-- SELECTED EXCERPT follows --

BRUSSELS — The winners of the 2014 European Union Prize for Cultural Heritage / Europa Nostra Awards were announced on March 20 by the European Commission and Europa Nostra. The 27 laureates, selected from 160 nominated projects across 30 countries, were honored for achievements in the following four areas: conservation; research; dedicated service; education, training and awareness-raising.
Representative of the ICOMOS/Armenia organization Armen Ghazaryan has been awarded a Europa Nostra Award for his work on “The 7th Century Church Architecture of South Caucasus.”
This entry is a four-volume survey of the church architecture of the 7th century in countries of the South Caucasus (in particular what is now Georgia and Armenia). The author’s research was carried out through the State Institute of Art Studies in Moscow. It comprised, first, the collection of materials to compile a catalogue of all the monuments, and second, analytical study of the aspects observable within the architectural traditions. The final results have determined the genesis and categorization of architectural types and creative elements within the tradition, and the resulting impact on reconstruction and conservation policies in the region will be significant.
The South Caucasus region is of course a complex one, comprising several present-day states whose relations are not always harmonious. Uniform conservation practices are therefore particularly difficult to achieve, but the research indicates that there was a distinct level of uniformity across the region in church architecture of the period. The research differs from earlier work in structuring its material on the basis of chronology, as opposed to typological or alphabetic principles, and the respective catalogues of monuments reflect this approach.
“The Jury was impressed by the topical relevance of this scientific research and analysis. The study covers the complex development of Christian architecture of the South Caucasus during the 7th century and defines the chronology and the shaping of the principles of medieval iconography in the architecture of the region and elsewhere in Europe. The rigor of the methodology and the depth of the conclusions of this research were exemplary.”

-- SELECTED EXCERPT concluded --

#### EXERCISES
1. Answer these questions using the award announcement:
(a) From how many nominated projects were the laureates chosen?
(b) Through which institute was the author's research carried out?
(c) How many volumes does the survey of church architecture have?
2. Echo everything in the award announcement from "This entry is" down to "will be significant.".
3. List the areas of achievement for which the award announcement says the laureates were honored.
The items that come next are from a different source than the award announcement.

-- DATASET EXTRACT follows --

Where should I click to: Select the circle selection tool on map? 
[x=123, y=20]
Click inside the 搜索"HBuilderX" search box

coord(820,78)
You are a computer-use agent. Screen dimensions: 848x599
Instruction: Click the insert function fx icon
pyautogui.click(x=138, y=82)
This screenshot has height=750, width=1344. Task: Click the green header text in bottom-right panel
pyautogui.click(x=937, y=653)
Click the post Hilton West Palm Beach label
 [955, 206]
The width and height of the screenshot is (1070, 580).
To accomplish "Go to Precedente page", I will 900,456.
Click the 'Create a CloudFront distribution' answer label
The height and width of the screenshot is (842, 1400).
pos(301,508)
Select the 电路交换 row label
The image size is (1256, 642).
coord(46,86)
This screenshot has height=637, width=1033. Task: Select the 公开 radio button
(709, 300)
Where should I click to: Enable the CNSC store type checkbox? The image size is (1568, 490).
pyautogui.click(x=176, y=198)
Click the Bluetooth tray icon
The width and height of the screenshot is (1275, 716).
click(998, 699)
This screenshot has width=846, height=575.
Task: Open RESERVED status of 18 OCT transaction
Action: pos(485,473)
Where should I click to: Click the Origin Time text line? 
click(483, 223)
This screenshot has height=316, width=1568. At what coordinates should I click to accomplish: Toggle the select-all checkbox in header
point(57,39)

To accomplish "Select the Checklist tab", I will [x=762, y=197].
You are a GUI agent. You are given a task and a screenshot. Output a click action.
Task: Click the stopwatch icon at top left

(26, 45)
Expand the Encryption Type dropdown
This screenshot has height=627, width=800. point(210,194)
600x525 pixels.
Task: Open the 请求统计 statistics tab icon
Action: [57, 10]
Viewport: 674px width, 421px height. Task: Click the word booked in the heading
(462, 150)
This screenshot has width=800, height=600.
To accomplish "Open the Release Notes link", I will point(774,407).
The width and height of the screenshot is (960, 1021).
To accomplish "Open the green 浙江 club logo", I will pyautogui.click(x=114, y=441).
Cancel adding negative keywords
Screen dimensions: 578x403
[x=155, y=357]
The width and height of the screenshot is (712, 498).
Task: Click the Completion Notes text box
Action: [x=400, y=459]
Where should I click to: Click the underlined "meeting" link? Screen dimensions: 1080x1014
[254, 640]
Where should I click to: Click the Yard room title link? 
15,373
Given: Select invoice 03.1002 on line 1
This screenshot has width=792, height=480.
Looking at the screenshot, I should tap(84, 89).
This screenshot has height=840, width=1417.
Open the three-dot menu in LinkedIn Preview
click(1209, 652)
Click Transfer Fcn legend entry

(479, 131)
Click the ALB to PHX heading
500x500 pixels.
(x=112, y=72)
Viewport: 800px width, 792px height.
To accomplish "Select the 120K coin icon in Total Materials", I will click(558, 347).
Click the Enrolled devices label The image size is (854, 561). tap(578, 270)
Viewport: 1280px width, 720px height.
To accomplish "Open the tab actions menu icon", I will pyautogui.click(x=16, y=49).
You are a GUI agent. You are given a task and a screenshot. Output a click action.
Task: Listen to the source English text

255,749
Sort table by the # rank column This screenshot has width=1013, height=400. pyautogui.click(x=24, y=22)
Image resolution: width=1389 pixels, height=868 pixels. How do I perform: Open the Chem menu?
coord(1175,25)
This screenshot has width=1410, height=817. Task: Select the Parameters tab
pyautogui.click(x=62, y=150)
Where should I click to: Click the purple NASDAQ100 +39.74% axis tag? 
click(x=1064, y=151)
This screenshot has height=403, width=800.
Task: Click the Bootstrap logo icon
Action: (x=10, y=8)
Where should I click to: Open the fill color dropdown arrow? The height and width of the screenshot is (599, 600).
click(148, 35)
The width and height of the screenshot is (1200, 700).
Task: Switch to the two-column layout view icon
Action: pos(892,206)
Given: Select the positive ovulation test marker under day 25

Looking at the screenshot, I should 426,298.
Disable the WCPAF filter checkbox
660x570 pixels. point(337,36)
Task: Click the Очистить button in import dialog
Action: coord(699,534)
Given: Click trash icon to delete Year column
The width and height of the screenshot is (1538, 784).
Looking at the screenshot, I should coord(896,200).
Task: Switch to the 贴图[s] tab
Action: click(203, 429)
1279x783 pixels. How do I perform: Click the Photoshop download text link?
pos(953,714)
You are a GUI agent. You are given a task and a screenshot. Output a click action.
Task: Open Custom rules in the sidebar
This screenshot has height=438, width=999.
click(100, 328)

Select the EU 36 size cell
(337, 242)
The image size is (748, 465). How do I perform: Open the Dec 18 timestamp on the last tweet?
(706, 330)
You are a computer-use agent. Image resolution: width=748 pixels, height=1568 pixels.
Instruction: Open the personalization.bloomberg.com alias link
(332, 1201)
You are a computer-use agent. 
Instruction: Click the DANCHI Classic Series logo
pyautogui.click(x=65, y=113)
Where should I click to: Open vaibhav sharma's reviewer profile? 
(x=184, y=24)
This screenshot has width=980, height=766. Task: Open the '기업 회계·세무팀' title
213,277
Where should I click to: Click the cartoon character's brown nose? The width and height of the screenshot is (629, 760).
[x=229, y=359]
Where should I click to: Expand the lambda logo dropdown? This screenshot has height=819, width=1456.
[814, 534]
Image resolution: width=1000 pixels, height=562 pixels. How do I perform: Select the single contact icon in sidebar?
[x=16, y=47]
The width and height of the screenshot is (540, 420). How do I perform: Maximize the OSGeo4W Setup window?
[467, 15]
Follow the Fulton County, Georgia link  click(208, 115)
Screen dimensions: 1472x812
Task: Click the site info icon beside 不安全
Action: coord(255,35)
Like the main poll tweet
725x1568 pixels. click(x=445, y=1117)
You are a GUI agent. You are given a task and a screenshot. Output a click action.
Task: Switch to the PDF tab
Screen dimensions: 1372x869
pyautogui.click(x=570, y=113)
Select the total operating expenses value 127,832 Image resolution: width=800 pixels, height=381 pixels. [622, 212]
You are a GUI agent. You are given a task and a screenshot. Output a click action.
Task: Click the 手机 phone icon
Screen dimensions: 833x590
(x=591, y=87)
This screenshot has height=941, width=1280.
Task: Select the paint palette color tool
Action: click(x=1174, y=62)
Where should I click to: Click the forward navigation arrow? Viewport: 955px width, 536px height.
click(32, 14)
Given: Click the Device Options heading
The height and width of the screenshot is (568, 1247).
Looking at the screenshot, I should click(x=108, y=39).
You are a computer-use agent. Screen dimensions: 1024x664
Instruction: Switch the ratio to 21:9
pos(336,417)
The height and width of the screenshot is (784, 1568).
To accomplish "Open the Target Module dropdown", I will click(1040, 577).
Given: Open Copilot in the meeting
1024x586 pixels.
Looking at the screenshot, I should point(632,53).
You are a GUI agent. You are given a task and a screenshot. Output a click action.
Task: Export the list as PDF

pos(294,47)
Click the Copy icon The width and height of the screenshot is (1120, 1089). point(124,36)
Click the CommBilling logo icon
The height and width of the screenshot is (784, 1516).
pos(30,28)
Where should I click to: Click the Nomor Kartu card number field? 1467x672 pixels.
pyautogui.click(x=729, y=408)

-- DATASET EXTRACT concluded --

#### RESULTS OF THE EXERCISE
1.
(a) 160
(b) The State Institute of Art Studies in Moscow
(c) Four

2.
This entry is a four-volume survey of the church architecture of the 7th century in countries of the South Caucasus (in particular what is now Georgia and Armenia). The author’s research was carried out through the State Institute of Art Studies in Moscow. It comprised, first, the collection of materials to compile a catalogue of all the monuments, and second, analytical study of the aspects observable within the architectural traditions. The final results have determined the genesis and categorization of architectural types and creative elements within the tradition, and the resulting impact on reconstruction and conservation policies in the region will be significant.

3.
conservation
research
dedicated service
education, training and awareness-raising